Le journal rapporte que le chef de l’opposition demande que les propriétaires qui auraient des obligations suivant le classement de leur bien soient indemnisés et qu’un secrétaire chargé de faire des rapports sur les recherches et les découvertes soit rémunéré. David réplique que le gouvernement ne veut pas allouer de budget à la Commission et que la publication de rapports repose sur les commissaires qui seront nommés[2]. La Loi relative à la conservation des monuments et des objets d’art ayant un intérêt historique ou artistique est adoptée le 7 mars 1922 et sanctionnée par le lieutenant-gouverneur le 21.

La loi québécoise est libellée dans ses grandes lignes selon le texte de la loi du patrimoine français datée du 30 mars 1887 où l’on propose un mécanisme visant à protéger les monuments, mais pas les moyens. Elle se distingue cependant sur deux points importants : la France alloue un budget spécifique pour la gestion de son patrimoine et les biens religieux les plus importants appartiennent à l’État qui assure leur entretien. Sur ces deux éléments, la province de Québec s’inspire plutôt de ce qui se fait en Angleterre, c’est-à-dire que le pays consacre un budget minime, non défini, à son patrimoine. La gestion de ses biens religieux, même les plus précieux, dépend d’intérêts cléricaux et laïques, et de fonds soumis aux souscriptions.

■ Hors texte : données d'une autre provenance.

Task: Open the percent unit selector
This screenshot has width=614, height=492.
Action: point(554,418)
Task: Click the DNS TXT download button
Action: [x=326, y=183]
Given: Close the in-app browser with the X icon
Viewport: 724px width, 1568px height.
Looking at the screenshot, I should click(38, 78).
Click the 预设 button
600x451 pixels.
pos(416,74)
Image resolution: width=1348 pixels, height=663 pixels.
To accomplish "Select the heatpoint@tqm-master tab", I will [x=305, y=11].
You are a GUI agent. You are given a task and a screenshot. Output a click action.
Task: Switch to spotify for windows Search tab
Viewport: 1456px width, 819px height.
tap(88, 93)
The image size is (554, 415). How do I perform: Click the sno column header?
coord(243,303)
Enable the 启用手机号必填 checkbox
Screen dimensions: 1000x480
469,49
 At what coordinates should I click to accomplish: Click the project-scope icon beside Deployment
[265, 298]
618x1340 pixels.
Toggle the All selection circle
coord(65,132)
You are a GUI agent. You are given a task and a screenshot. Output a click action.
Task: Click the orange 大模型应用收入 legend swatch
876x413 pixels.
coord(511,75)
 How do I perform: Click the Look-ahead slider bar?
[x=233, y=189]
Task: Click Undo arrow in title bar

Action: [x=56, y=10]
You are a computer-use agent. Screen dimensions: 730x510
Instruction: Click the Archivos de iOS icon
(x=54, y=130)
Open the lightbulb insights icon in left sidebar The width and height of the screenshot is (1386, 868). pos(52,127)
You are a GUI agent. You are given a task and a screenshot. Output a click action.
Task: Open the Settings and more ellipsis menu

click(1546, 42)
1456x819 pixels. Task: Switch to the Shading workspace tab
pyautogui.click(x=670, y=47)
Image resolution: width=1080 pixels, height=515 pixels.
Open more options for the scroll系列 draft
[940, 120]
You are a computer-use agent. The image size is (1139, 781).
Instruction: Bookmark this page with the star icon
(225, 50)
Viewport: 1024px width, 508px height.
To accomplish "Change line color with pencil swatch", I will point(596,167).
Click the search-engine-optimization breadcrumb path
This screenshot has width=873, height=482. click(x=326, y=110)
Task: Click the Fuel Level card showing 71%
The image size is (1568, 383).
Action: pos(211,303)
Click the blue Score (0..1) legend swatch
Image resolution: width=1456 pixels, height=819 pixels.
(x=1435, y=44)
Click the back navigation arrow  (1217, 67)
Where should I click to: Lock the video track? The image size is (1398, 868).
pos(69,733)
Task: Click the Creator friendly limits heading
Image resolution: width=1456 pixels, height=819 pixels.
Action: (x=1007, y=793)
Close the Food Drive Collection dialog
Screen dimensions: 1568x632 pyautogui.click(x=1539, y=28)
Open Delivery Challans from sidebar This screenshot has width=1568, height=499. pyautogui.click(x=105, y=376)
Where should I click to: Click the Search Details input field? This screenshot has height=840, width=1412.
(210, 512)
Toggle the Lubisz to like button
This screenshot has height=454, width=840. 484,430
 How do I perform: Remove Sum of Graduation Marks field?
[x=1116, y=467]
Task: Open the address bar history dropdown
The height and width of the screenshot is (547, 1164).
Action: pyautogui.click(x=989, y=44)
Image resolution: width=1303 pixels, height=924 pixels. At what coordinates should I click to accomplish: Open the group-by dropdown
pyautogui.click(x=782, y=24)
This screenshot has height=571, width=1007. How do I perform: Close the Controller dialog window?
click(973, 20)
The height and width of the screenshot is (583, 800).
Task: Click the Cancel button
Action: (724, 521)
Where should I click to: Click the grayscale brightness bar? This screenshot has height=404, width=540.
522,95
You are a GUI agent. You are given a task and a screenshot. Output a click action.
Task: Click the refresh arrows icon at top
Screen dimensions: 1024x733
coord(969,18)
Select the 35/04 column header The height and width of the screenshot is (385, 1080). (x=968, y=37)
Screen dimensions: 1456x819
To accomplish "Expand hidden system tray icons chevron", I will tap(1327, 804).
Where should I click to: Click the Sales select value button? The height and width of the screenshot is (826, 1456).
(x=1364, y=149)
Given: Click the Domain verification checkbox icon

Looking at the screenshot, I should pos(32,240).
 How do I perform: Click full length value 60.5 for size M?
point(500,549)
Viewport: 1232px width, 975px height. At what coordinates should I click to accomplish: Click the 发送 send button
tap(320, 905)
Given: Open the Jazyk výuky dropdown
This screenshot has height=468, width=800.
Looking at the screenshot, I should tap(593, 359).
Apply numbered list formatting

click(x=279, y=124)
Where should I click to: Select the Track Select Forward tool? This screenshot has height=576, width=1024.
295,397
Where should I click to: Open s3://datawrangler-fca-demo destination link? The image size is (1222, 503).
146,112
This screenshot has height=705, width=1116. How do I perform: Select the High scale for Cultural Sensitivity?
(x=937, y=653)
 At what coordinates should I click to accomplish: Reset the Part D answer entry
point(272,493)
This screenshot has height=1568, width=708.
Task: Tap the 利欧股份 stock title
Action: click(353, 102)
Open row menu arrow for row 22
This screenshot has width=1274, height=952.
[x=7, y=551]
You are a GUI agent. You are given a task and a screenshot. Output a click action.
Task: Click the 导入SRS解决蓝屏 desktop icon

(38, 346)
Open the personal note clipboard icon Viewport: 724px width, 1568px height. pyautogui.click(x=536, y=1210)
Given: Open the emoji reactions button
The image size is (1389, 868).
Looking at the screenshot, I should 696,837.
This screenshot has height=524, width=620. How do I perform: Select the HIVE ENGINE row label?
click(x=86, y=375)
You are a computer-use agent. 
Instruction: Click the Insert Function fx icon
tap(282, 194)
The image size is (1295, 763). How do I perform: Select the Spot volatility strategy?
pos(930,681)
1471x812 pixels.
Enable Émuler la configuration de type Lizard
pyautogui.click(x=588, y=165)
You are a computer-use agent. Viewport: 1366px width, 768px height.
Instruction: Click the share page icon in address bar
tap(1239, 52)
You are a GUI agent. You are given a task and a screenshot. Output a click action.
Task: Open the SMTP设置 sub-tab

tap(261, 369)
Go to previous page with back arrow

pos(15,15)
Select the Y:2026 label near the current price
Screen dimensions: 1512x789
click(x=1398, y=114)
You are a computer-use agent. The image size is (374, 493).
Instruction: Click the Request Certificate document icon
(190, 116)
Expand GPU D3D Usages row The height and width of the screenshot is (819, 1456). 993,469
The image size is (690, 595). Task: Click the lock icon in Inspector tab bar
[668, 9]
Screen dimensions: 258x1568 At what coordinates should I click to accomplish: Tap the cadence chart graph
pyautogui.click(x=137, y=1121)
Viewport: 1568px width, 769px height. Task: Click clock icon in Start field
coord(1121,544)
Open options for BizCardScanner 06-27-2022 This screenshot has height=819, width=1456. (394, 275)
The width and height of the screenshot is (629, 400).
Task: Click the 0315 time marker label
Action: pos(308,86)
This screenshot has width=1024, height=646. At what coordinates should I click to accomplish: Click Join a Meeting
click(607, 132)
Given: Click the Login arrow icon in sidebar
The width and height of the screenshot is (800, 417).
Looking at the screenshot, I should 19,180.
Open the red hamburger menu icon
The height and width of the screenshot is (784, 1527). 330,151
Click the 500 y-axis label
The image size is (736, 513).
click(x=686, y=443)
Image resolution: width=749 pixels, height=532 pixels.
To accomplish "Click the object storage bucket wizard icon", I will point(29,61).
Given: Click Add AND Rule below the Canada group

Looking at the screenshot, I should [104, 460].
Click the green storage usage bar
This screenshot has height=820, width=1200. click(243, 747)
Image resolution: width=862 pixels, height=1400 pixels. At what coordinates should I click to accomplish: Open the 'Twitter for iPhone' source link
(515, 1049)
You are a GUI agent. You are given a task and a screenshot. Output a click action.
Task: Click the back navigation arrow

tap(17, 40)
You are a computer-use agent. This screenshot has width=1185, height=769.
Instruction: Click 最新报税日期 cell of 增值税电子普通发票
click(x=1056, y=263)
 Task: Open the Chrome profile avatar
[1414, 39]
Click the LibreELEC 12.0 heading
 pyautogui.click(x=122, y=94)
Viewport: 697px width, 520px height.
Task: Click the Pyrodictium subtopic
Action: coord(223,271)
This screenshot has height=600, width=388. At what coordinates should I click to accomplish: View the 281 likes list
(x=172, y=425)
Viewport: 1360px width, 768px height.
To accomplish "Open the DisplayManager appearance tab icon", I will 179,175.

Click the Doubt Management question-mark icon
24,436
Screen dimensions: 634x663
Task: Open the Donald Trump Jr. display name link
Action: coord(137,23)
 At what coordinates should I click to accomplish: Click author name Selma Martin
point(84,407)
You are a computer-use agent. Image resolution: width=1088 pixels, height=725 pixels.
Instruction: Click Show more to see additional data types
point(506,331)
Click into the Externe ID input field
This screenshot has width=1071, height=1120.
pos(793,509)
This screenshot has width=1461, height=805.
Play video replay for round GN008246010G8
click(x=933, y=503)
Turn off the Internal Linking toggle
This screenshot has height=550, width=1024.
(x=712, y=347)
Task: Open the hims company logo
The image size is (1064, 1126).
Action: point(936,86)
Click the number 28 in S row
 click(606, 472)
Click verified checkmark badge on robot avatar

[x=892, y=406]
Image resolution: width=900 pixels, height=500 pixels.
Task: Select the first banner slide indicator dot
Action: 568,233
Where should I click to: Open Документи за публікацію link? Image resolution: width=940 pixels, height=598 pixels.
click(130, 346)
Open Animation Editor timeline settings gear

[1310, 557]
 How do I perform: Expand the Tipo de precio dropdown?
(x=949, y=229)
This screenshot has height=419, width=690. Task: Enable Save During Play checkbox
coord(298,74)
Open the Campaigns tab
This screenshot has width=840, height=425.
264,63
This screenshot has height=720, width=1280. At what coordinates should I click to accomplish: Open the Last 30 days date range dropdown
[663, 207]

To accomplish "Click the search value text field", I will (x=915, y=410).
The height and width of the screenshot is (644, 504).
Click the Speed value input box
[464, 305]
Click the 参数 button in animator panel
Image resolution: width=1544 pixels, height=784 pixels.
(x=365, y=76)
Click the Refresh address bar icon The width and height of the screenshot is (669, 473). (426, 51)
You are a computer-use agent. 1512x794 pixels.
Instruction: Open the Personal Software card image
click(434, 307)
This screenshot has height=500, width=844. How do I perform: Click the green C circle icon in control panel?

Le 12 avril 1922, le cabinet du ministre se réunit pour décider du choix des commissaires. La nomination de Massicotte, de Morin et de Lighthall est annoncée le 13 avril. Pierre-Georges Roy, archiviste de la province, de même qu’Adélard Turgeon, membre du Conseil législatif, s’ajoutent au trio tandis que Charles-Joseph Simard, sous-secrétaire de la Province, représente le secrétaire David qui est membre d’office puisque, selon la loi, la Commission est sous sa direction. Des tractations en coulisse favorisent la nomination de Turgeon comme président et de Roy comme secrétaire de la Commission, de même qu’une division des responsabilités par les régions Ouest et Est.  Le président Turgeon décède en 1929, un peu avant le déclenchement de la Crise économique qui ralentit grandement les travaux de la Commission. Néanmoins, pendant ce court laps de temps, elle publie trois rapports d’importance sur les monuments commémoratifs, les églises et les anciens manoirs et une monographie sur l’Île d’Orléans. Elle procède à la production d’une centaine de panneau d’information historique, amorce un inventaire photographique de documents d’archives et de biens mobiliers anciens et initie quelques événements commémoratifs. Les trois premiers classements, dont celui du château Ramezay, ont lieu en 1929.


  • [1] SHM22, 18 juin 1922
  • [2] « Le lien qui existe entre ce qui est et ce qui a été », Le Soleil, 8 mars 1922.